Spending has increased from the 2016-17 school year by 6.7 percent, while revenues have declined by 1.1 percent.

The budget that includes a surplus passed with five votes. Richard Vladovic voted against it, and George McKenna abstained. No board member voiced their enthusiastic support.

Vladovic declined to explain why he voted no but said that he had explained to Superintendent Michelle King his reasons for doing so. McKenna said he was concerned about Title 1 funding cuts to schools and that the budget wasn’t addressing the district’s declining enrollment.
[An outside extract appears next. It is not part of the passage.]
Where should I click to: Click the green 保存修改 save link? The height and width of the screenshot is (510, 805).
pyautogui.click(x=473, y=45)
Title 1 funds are federal dollars that are allocated to schools with high percentages of students from low-income families.

“I am really troubled right now about what I am being asked to support,” McKenna said. “I can’t pick and choose what parts of the budget satisfy me as a board member.”
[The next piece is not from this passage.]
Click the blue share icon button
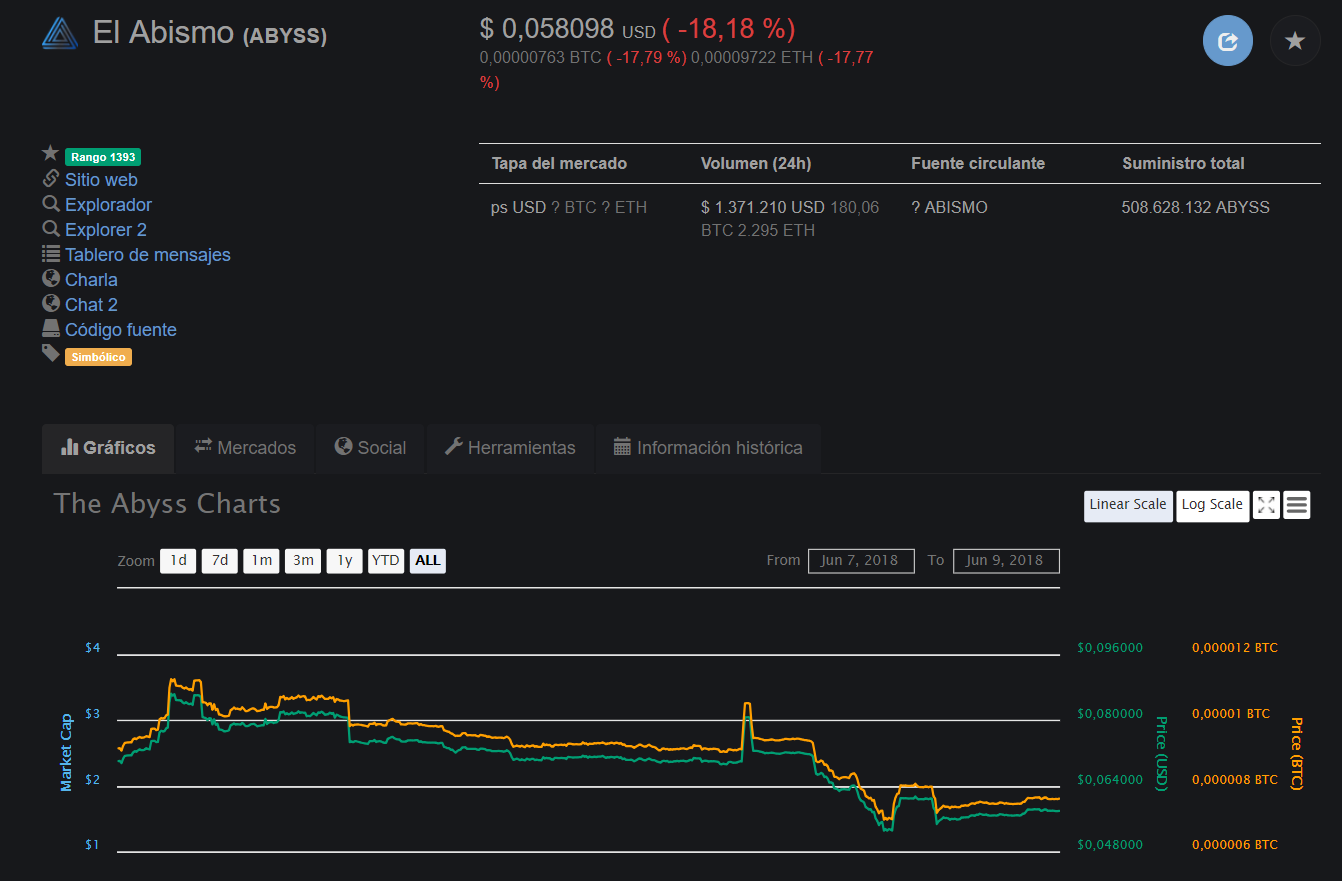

Some of the Title 1 cuts will likely be restored, but not until February when the federal budget is finalized, budget officials said.

Board President Steve Zimmer said he was in Washington, D.C., on Monday and learned that drastic cuts that were initially proposed to Title 1 funding by the Trump Administration are unlikely, but that there would likely be cuts to Title 2, funds that are used to improve teacher quality.

King and budget officials explained that the budget was built when it looked like there would be more severe cuts to Title 1. The budget assumes the funding will be cut by 16 percent.

Zimmer requested that King come back to the board before the end of the month with a detailed plan on how the funding will be restored to schools.

“We need assurances that schools who worked with us under one understanding will be made whole,” Zimmer said.

Mónica Ratliff encouraged McKenna to support the budget, but he couldn’t be moved.

“This budget has nothing in it that says it will grow enrollment,” McKenna said.

King and budget officials said that declining enrollment, which has resulted in less revenue for the district as state funding is tied to enrollment, and increases to fixed costs like pensions and retiree healthcare benefits have created a structural budget deficit. Enrollment has declined since around 2004 when nearly 750,000 students attended schools in the district as charter schools have grown, birth rates have declined, and families have left LA for other districts. District officials project enrollment will decline by about 10,60 students next year and by another 23,000 students by 2019-20.

“I have confidence, but I still abstain,” McKenna said during roll call.

Although they supported the budget, Zimmer and Ref Rodriguez said they had concerns about plans for fiscal stabilization proposed for the 2019-20 school year, when the district will face a projected $422 million budget deficit. The possibilities include increasing class sizes and closing smaller schools.

But Zimmer and other board members said they were placing their trust in the superintendent.
King reminded board members that the budget puts investments in some of the priorities that the district has committed to, including restorative justice, transitional kindergarten, and arts for all students.

“Yes, we have challenges that have been kind of lobbed into our backyard that some of which all of you have described, but this budget does prioritize the school site. It does. So if you look at the different pieces of what we had to do and I shared with you a little over a year ago that we were going to do everything we could to keep cuts and disruption away from school sites which is what this budget does do,” King said.

The budget includes 180 reassignments mostly of central office administrative positions who will return to the classrooms or schools and 114 layoffs, 30 of which are library aide positions.

Some members of the public, including former board members David Tokofsky and Jackie Goldberg, encouraged the board to lobby Sacramento for more state funding for education.